WHAT THIS TASK INVOLVES: Below is some data. Retype exactly the lines starting at the one with "Task: Switch to the Destacados tab" and ending at the one with "This screenshot has width=472, height=1024.".

EXCERPTED DATA:
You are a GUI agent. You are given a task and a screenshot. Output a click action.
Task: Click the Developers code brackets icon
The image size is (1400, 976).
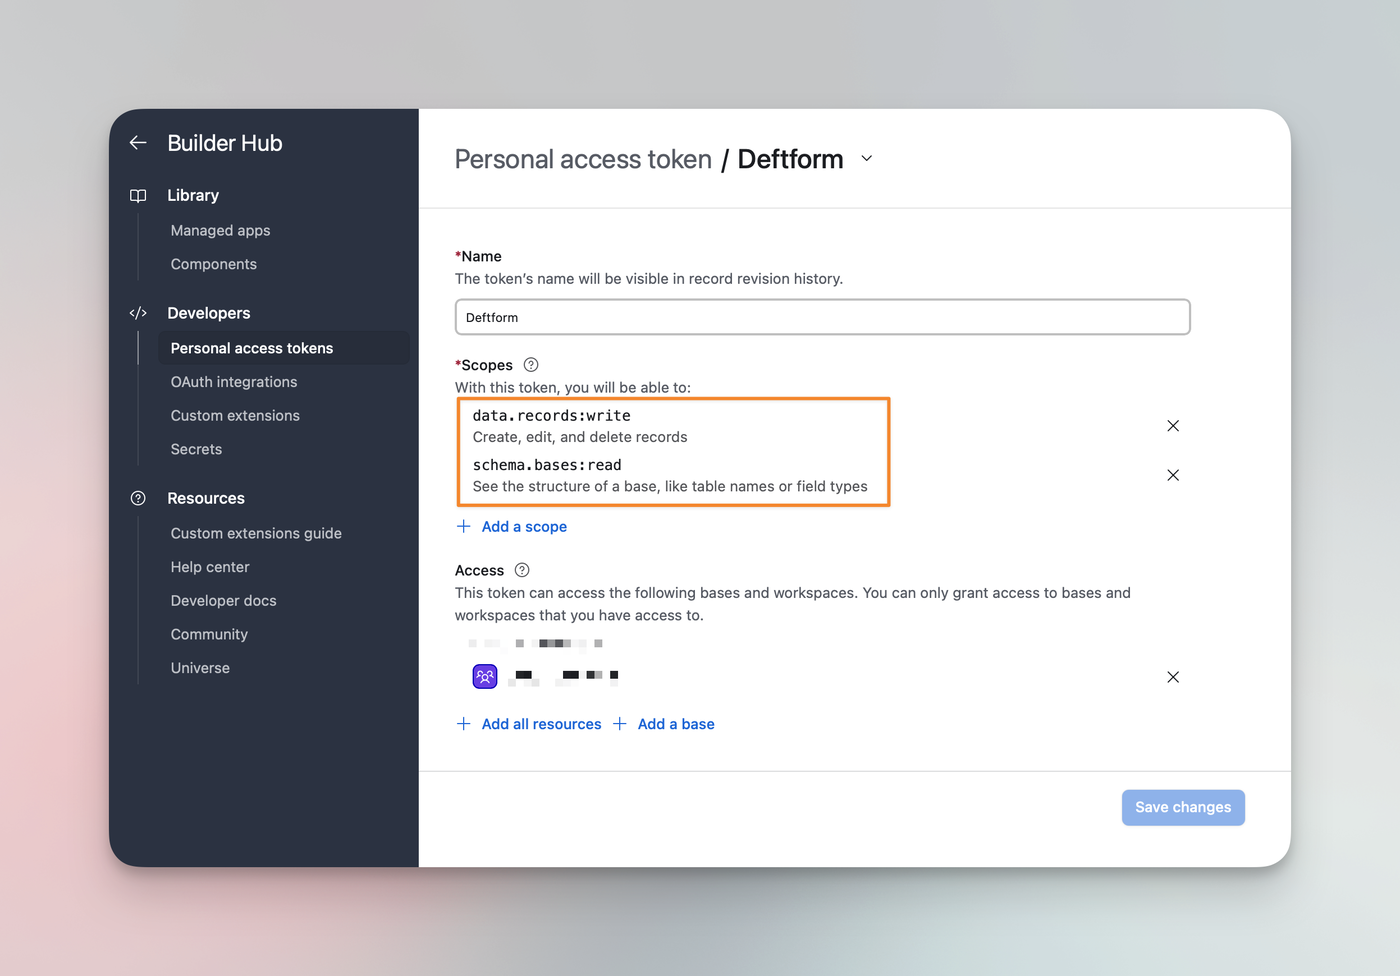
---
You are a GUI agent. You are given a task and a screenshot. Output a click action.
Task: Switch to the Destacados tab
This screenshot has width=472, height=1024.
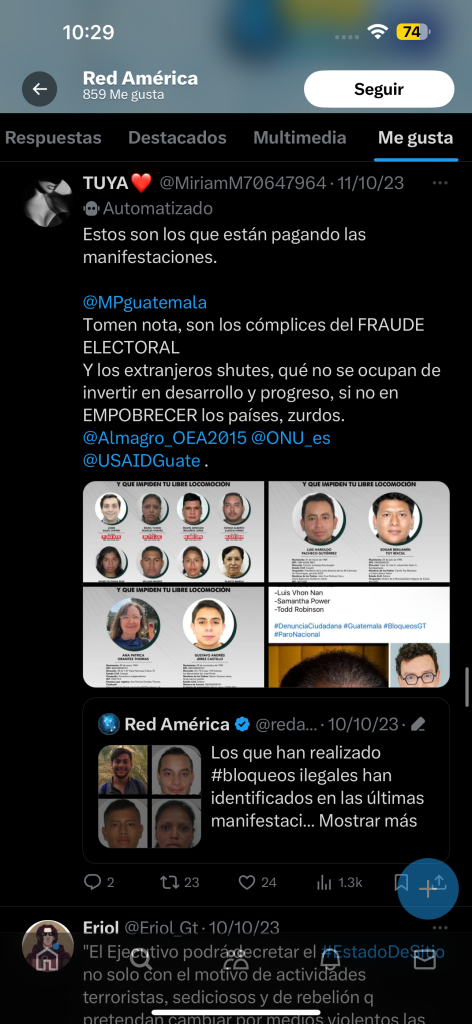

WRITTEN RESPONSE:
Task: Switch to the Destacados tab
This screenshot has width=472, height=1024.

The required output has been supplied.